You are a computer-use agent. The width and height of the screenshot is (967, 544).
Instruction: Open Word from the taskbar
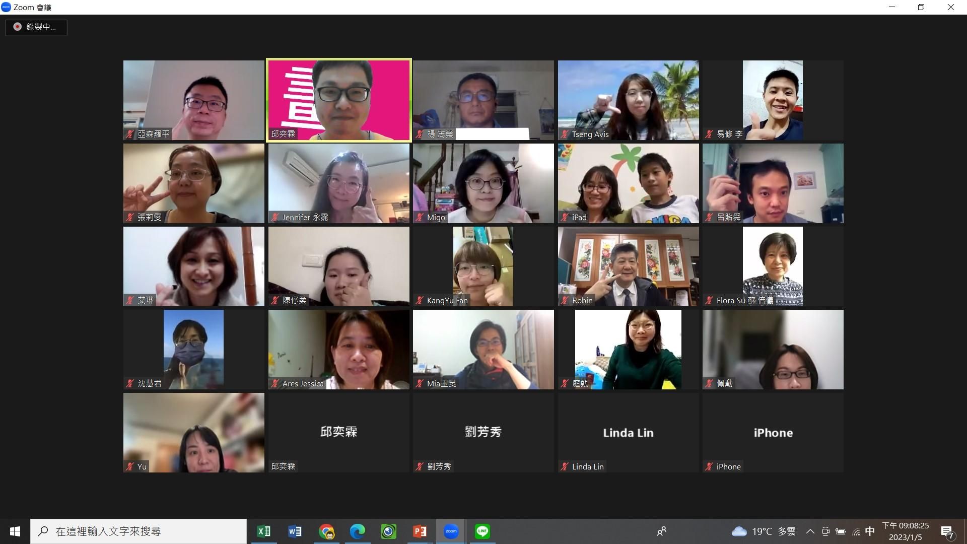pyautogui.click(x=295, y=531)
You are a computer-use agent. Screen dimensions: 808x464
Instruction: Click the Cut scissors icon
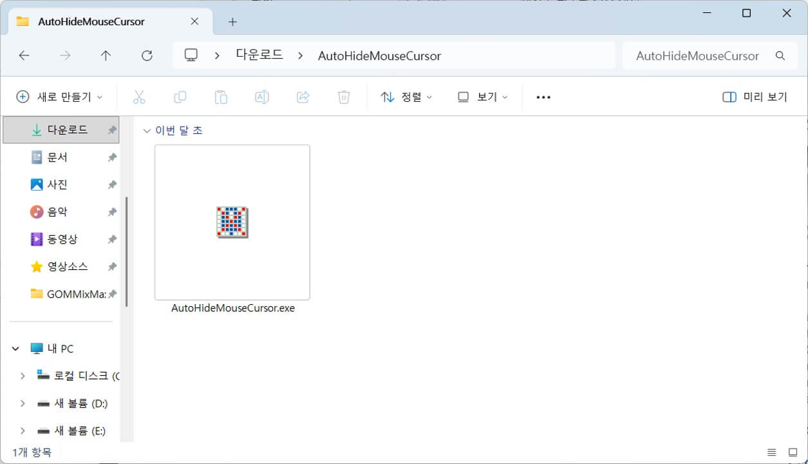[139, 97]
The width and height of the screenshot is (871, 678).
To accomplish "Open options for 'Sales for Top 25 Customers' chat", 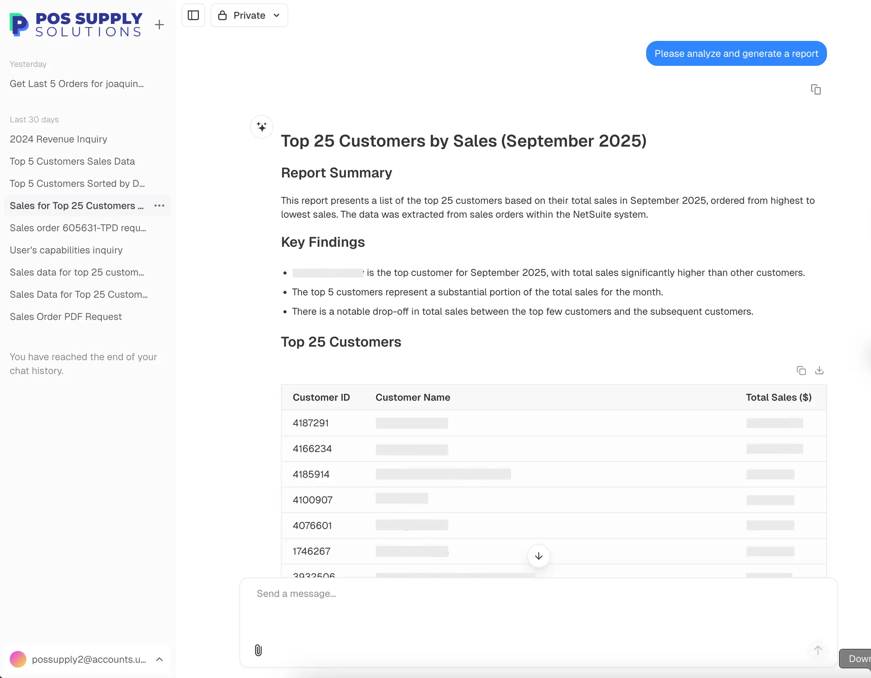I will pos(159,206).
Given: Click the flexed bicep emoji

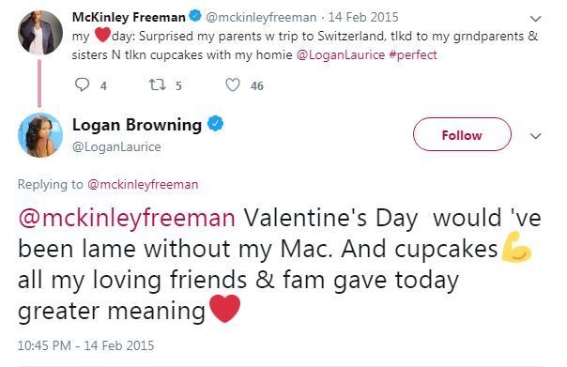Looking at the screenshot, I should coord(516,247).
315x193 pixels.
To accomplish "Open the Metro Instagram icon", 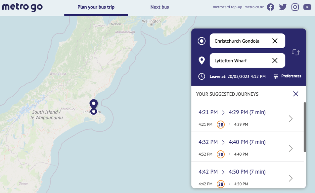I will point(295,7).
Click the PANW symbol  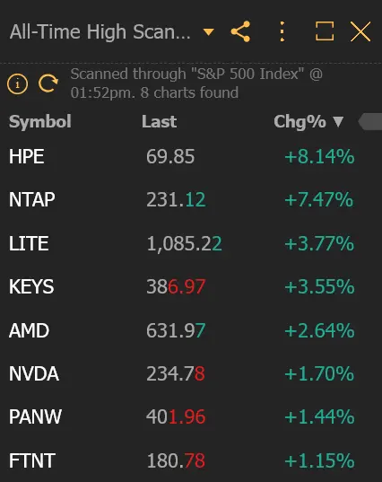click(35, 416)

========================================

_The problem_
Pull out every line of the material above that contains the string "computer", treating uppercase and lowercase letters as different.

_Task answer_
You are a computer-use agent. The width and height of the screenshot is (967, 544).
You are a computer-use agent. Screen dimensions: 808x464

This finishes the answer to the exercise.